The gut–brain axis is increasingly recognized as a bidirectional communication between these two organs and their associated systems. New research published in Cell provides more information on neural control of gastrointestinal physiology, identifying distinct neurons signalling from the gut to the brain: one type detecting nutrients in the intestine, the other type acting as a mechanosensor detecting stretch in the stomach and intestinal muscle.

GPR65 neuron in an intestinal villus courtesy of E. K. Williams and S. D. Liberles. Credit: Laura Marshall/NPG

Vagal sensory neurons have a key role in gastrointestinal physiology in the detection of, among others, gut hormones, nutrients and distension to control digestive function. “The vagus nerve is a fascinating structure that serves as a major conduit between body and brain, controlling several major organ systems, and detecting many vital stimuli — from nutrients in the gastrointestinal tract to stretch of the lungs to changes in blood pressure,” explains author Stephen Liberles, Harvard Medical School, USA. “How the vagus nerve detects any of these stimuli is unknown at a molecular level, presenting tremendously important problems in sensory biology and medicine.”

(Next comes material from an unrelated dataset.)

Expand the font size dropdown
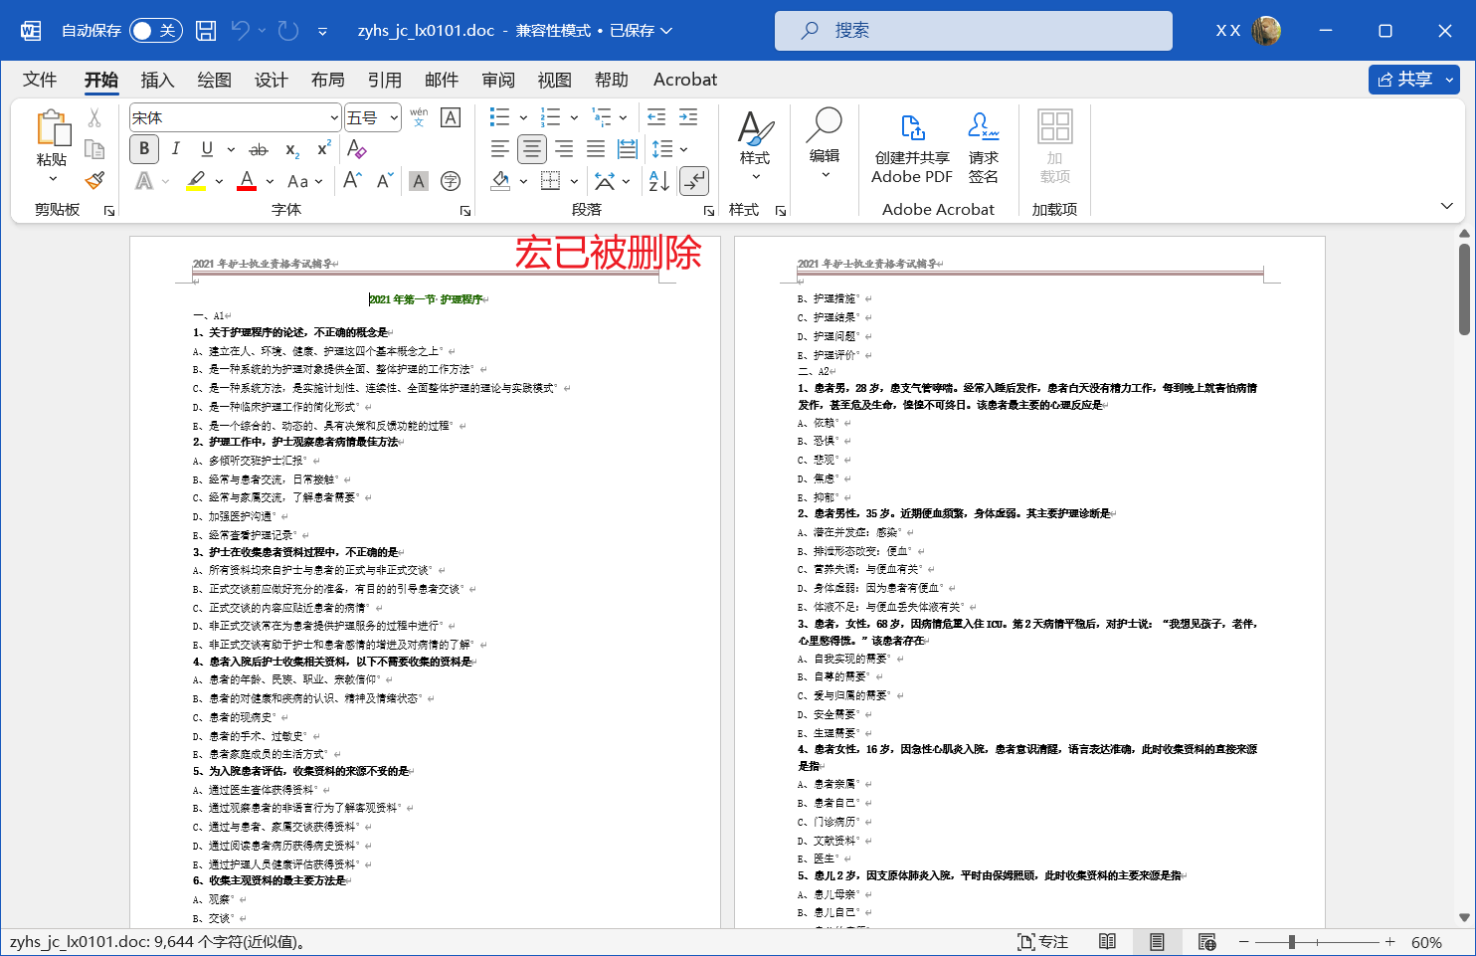This screenshot has height=956, width=1476. (394, 118)
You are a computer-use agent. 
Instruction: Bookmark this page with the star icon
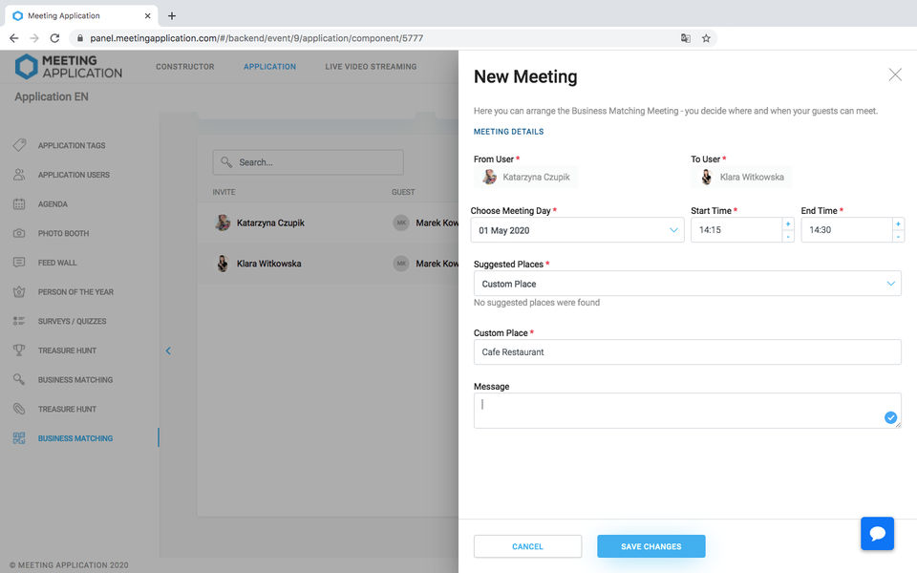pos(706,38)
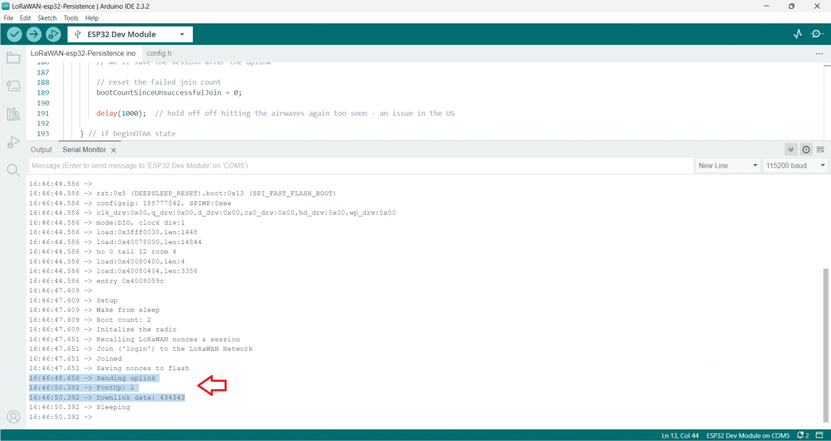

The researchers used molecular, imaging and genetic approaches (including optogenetics) to try to deconstruct the sensory system in the gut and provide a more comprehensive analysis of sensory neuron physiology. Experiments focused on in vivo evidence from various mouse models, in particular using knock-in mice to examine the role of neurons that express one of two receptors — GLP1R (Glucagon-like peptide 1 receptor) and GPR65 — in response to sensory inputs during digestion.

Liberles and colleagues first focused on in vivo calcium imaging of single neuron responses to various stimuli, including stretch (in the stomach, intestine and lungs) and nutrients (in the small intestine). They found that individual vagal sensory neurons had specific response properties depending on the stimuli. Moreover, in terms of position, sensory neurons had no apparent spatial clustering based on response properties and were intermingled throughout vagal ganglia.

...individual vagal sensory neurons had specific response properties depending on the stimuli

Surprisingly, vagal GLP1R neurons were found to act as gastrointestinal mechanoreceptors despite their presumed role in nutrient sensing. These neurons accounted for most neurons responsive to gastric distention (81%) and intestinal distention (67.7%); nutrient responses occurred predominantly in GLP1R-negative neurons. Further experiments mapped neuron anatomy and revealed that the GLP1R neurons densly innervated stomach muscle, forming intraganglionic laminar endings.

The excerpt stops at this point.